Бог с нами - Александр Щипин
Шрифт:
Интервал:
Трубников обвел взглядом сидящих на кухне, словно перед ним был притихший после вопроса, ответа на который нет в учебнике, класс, и торжествующе продолжил:
— А потому что нет у него бога. Ни бога, ни черта — ни черта у него нет. Один, как перст. — Трубников оттопырил средний палец и старательно покрутил им перед зрителями.
— Ярослав Игоревич, шли бы вы домой, — холодно посоветовал Башмачников.
— Мой адрес — не дом, — объявил Трубников. — И не улица. Мой адрес — Советский Союз.
Он снова довольно захихикал и снова резко оборвал смех.
— Вот скажи, Ильич, — обернулся учитель к Мирякову, который продолжал стоять перед ним, — ты был в комсомоле?
— Ярослав Игоревич…
— Я спрашиваю — был?
— Был.
— Был, — удовлетворенно протянул Трубников. — И я был. И Саныч вот был, в стукачестве упражнялся. А молодежь уже нет, не была. Молодежь уже думает, что комсомол — это лекарство. Мы — последние комсомольцы. То самое поколение советских людей, которое должно было жить при коммунизме. Когда мы в сознательный возраст вошли, его как раз построить должны были. Только вот концепция — оп! — и поменялась. Мир поменялся. Мир-то, он не одинаковый. Вот верили люди, что земля плоская, она и была плоской. Верили, что на слонах стоит, она и стояла. Качалась, но стояла! Черепаха, она ж, сука, покатая.

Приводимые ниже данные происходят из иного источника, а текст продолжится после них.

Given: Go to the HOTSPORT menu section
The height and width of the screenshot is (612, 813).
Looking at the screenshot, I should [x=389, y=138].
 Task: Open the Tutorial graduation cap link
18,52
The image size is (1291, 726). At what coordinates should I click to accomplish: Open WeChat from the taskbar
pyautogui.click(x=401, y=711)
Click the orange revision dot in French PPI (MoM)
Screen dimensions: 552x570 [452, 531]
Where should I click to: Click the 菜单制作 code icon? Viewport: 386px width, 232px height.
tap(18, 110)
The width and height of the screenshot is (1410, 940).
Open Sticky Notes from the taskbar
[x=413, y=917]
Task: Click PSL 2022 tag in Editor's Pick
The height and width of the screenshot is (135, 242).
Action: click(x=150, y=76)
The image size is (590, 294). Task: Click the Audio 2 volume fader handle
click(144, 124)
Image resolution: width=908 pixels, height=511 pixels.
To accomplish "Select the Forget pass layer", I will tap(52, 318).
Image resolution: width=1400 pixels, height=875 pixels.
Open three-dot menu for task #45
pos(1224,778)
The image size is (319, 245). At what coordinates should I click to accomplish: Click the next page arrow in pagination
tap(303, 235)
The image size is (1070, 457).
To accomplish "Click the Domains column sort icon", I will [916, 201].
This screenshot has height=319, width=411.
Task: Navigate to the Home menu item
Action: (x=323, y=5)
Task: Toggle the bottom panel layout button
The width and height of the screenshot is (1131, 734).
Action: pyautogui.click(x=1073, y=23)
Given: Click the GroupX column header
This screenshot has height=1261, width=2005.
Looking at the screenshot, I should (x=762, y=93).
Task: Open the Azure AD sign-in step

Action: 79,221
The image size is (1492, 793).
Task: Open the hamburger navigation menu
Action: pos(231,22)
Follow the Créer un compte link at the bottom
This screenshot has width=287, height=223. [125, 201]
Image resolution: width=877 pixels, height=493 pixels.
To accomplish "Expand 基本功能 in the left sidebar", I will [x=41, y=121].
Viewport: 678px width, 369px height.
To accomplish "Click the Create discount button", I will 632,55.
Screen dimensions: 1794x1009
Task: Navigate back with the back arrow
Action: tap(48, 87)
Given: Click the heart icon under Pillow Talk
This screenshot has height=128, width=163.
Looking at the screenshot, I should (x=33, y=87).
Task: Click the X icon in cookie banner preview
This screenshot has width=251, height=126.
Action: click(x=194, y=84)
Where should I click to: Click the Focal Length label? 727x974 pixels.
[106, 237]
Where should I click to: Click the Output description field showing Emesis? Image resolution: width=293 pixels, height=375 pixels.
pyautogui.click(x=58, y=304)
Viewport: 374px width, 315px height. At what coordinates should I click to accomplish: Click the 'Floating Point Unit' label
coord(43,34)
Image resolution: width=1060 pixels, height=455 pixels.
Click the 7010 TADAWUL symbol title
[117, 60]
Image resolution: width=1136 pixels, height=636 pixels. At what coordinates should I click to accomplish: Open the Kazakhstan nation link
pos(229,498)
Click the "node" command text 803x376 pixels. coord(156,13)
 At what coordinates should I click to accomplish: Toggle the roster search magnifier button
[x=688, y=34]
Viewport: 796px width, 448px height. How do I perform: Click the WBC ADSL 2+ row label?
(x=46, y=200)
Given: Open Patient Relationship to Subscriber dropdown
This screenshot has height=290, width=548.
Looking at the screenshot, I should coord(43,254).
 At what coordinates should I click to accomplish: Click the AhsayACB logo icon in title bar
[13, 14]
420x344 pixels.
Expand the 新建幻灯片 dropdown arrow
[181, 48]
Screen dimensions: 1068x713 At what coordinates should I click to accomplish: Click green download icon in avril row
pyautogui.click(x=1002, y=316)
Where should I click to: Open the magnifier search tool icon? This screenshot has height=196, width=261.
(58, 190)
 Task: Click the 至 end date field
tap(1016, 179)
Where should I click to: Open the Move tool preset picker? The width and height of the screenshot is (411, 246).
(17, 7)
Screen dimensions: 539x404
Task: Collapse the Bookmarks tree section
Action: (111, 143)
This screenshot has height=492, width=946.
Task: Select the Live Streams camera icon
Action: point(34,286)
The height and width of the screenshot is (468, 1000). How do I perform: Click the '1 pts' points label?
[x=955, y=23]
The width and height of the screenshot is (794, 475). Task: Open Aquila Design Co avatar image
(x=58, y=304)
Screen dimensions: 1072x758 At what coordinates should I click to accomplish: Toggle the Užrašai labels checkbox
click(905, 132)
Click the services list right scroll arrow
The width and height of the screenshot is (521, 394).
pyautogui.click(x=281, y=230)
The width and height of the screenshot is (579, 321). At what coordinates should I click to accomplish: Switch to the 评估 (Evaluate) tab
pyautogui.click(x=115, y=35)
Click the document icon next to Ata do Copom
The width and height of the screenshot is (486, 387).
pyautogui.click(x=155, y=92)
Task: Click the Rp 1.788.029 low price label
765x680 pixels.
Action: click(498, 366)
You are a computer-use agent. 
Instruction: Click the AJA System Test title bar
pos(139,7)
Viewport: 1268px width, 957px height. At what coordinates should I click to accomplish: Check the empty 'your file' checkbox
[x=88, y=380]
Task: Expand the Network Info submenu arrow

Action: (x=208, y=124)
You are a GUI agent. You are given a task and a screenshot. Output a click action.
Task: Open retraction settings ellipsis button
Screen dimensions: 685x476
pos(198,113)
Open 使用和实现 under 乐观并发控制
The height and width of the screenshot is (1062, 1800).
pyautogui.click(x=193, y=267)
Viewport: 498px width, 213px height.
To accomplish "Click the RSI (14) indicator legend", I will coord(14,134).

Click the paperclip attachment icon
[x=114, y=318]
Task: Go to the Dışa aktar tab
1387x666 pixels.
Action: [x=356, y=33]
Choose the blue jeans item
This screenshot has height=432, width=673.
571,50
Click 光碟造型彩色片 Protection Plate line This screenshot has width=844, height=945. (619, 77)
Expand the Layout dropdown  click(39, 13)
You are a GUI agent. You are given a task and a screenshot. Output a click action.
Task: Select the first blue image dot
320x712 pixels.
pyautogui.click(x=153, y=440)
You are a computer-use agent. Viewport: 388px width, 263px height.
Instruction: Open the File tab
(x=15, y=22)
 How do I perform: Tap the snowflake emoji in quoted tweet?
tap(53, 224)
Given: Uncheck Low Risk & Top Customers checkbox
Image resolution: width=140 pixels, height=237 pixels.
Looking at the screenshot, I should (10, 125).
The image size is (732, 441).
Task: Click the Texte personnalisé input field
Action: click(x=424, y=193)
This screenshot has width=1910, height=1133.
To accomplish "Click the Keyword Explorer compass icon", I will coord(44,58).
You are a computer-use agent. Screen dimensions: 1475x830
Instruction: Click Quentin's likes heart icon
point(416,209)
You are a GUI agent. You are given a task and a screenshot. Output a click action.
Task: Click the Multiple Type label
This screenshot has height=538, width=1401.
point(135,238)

У слоника ножка соскользнула… — Учитель продемонстрировал, как у слоника скользит ножка, едва сам удержавшись на ногах. — И все, потоп! Врагу не сдается наш гордый ковчег. И небо было твердым, и Солнце вокруг Земли вращалось, пока не появились все эти галилеи с Коперниками. Только ведь и человек вместе с миром менялся. И если кто-то верил, что у человека три души, то будьте уверены: было у него ровно три души, полный комплект. А самое главное, бог был.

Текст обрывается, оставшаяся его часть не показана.